(AIM)
Duplicate the lines of the items from the one containing "The height and width of the screenshot is (615, 999)." through the end of the items, both included, and leave the pictures out of your copy.

(RECORDS SHOWN)
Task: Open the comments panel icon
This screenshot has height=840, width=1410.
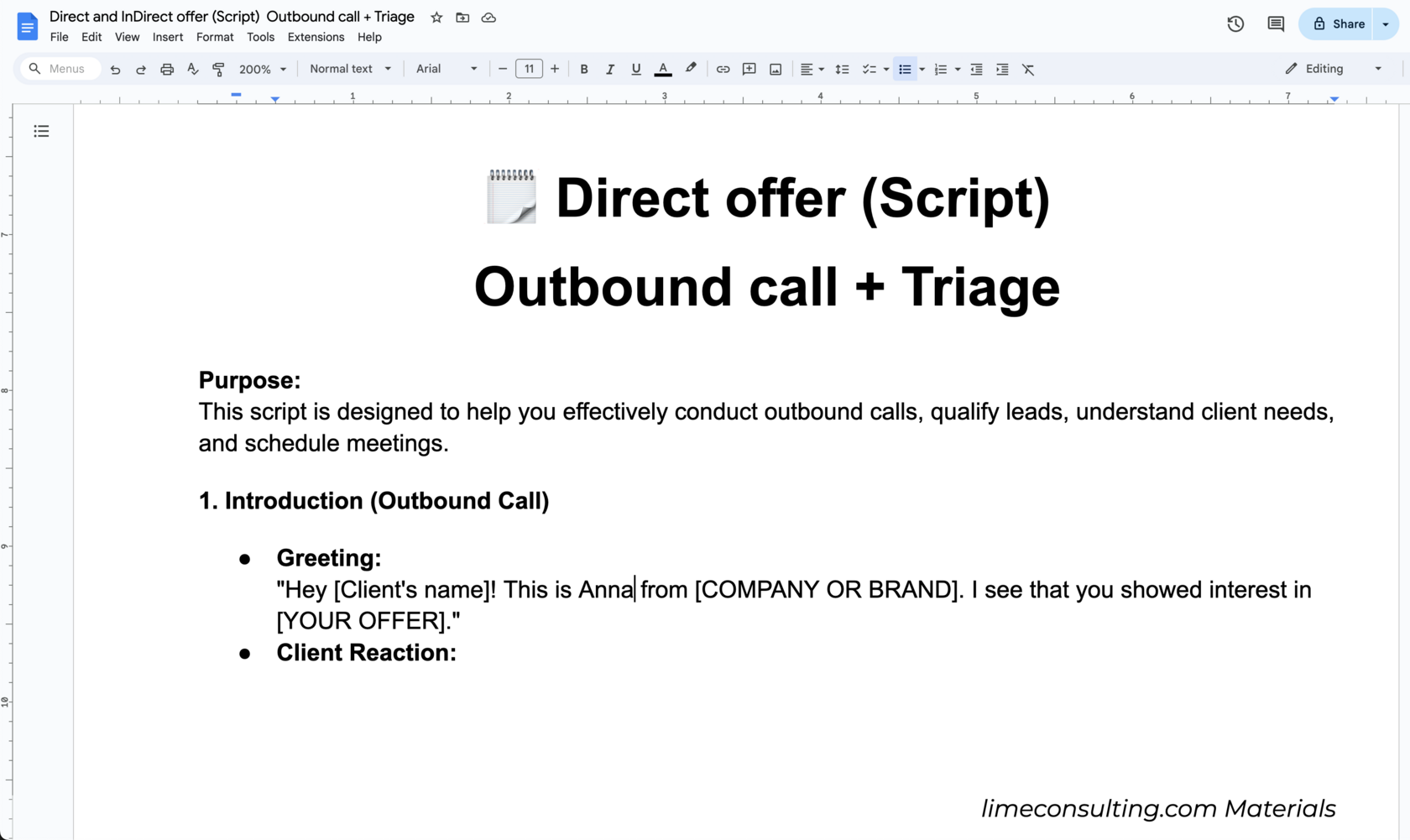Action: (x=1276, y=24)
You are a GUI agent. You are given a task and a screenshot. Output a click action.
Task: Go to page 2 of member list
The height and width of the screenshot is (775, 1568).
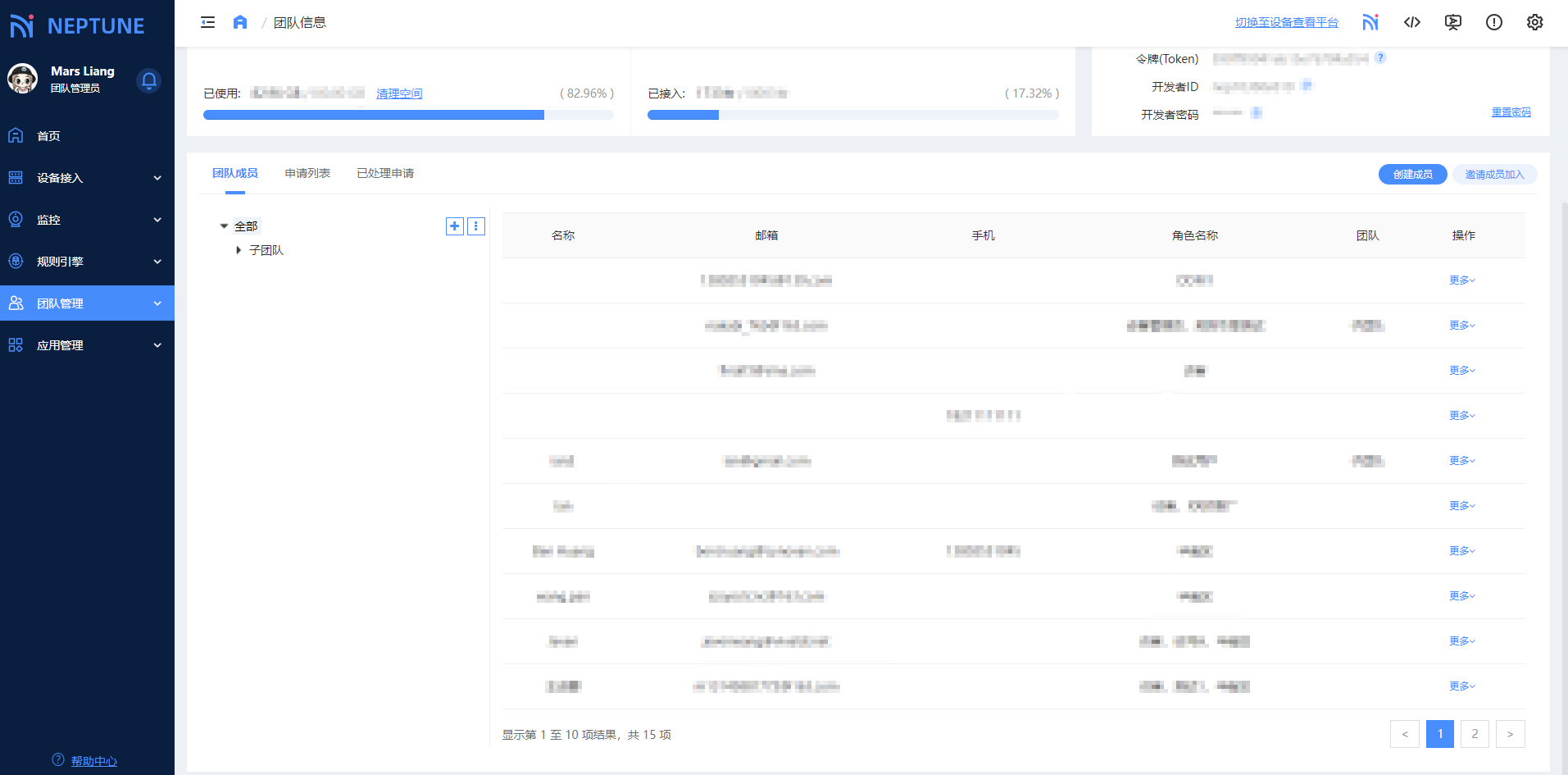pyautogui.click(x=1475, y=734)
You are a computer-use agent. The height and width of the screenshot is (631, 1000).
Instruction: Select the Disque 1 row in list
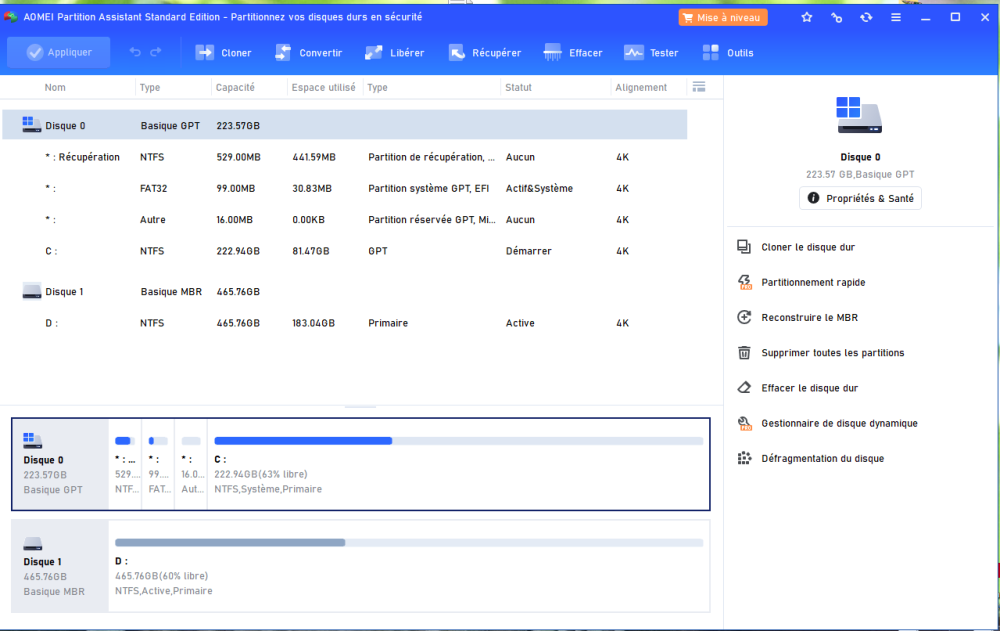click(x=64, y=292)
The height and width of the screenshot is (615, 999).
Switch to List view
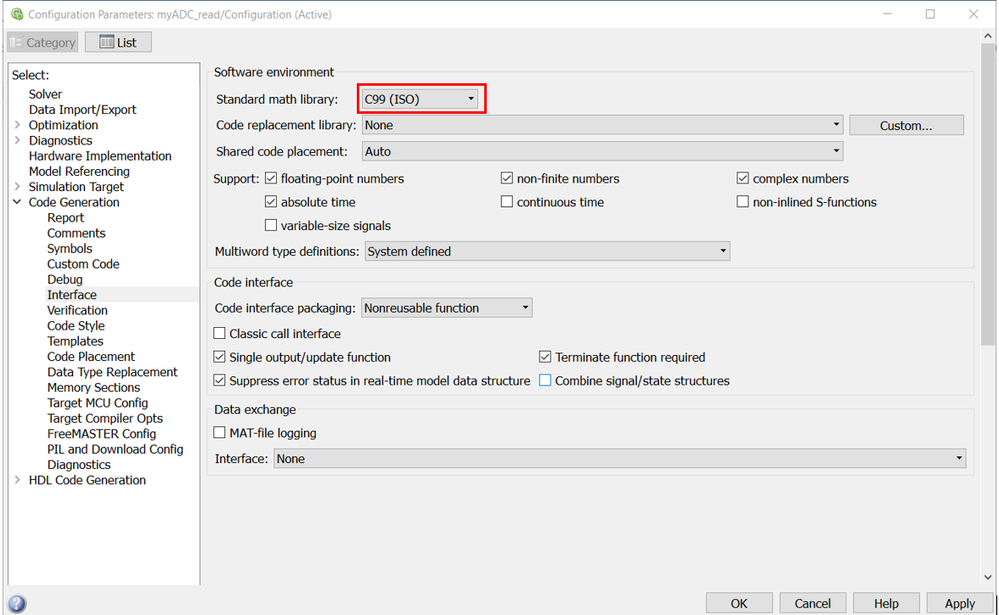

(ANSWER BELOW)
The height and width of the screenshot is (615, 999).
Switch to List view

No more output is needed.